There’s also been interest in optimization-based sentiment models, especially for choosing the best features and adjusting model settings. Kasthuri and Jebaseeli [2] introduced a mixed optimization method, showing how nature-inspired techniques can help pick the best features. In stock market prediction, Albahli et al. [19] used machine learning on real-time Twitter data, stressing the need to fine-tune model settings for consistent results. Tesfagergish et al. [20] developed a zero-shot learning method for detecting emotions using sentence transformers and group learning techniques, showing that optimization methods are becoming more important in analyzing text.

In this varied collection of work, a few common issues keep showing up. Many current models have trouble with messy or repeated features, lack of different meanings in their attention systems, and depend too much on manually adjusted settings. While deep learning and transformer models have better ways of representing data, they still don’t perform well if problems like repeated or unstable features aren’t fixed. These shortcomings show that we need a combined approach that includes better ways to pick features, improved attention mechanisms, and automatic tuning of settings—this is why the ESOA-MHAM-DMO model was developed in this study.

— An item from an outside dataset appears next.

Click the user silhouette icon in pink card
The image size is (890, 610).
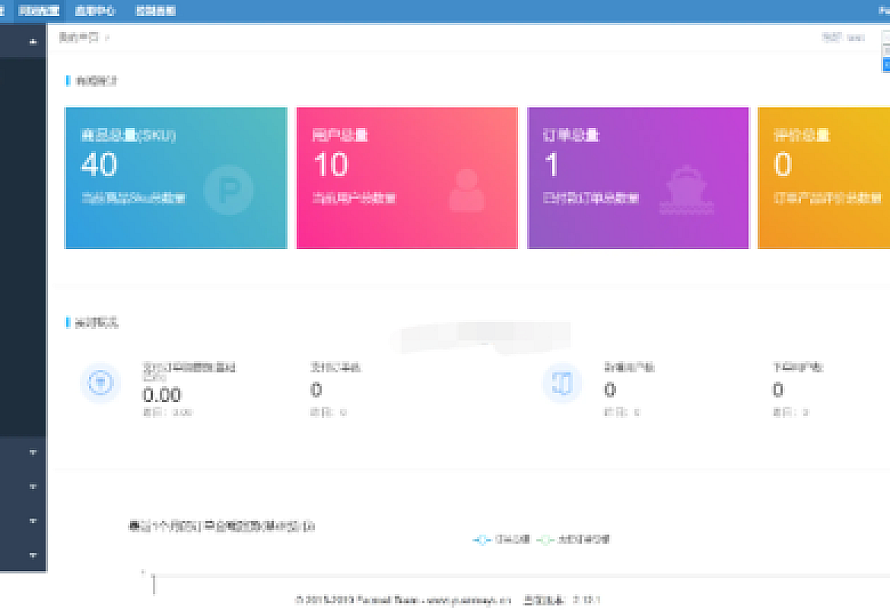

3. Problem Statement & Objecctives

3.1. Problem Statement

Sentiment analysis of Twitter data is essential for understanding public opinion across various domains such as product reviews, social events, and policy discussions. However, effective sentiment classification remains a challenging task due to several inherent characteristics of Twitter data. Tweets are often short, noisy, and written in informal language, frequently containing abbreviations, misspellings, emojis, hashtags, and inconsistent grammatical structures. These features make it difficult for traditional sentiment analysis models to accurately capture meaningful contextual and emotional information.

Existing machine learning and deep learning approaches commonly rely on high-dimensional text representations, such as TF-IDF, which often include redundant and irrelevant features. This leads to increased computational complexity and degraded classification performance. Additionally, many deep learning models employ attention mechanisms that tend to focus on overlapping semantic regions, limiting their ability to capture diverse sentiment cues present in short text sequences. Another major limitation observed in current approaches is the dependence on manually selected hyperparameters, which leads to unstable model performance and poor generalization across datasets.

Although recent studies have introduced optimization algorithms and advanced neural architectures, they often address feature selection, attention mechanisms, or hyperparameter tuning in isolation. A unified framework that simultaneously reduces feature redundancy, enhances semantic representation, and optimizes training parameters is still lacking. These challenges motivate the need for an integrated and optimized sentiment classification model capable of handling the complexity and variability of Twitter data more effectively.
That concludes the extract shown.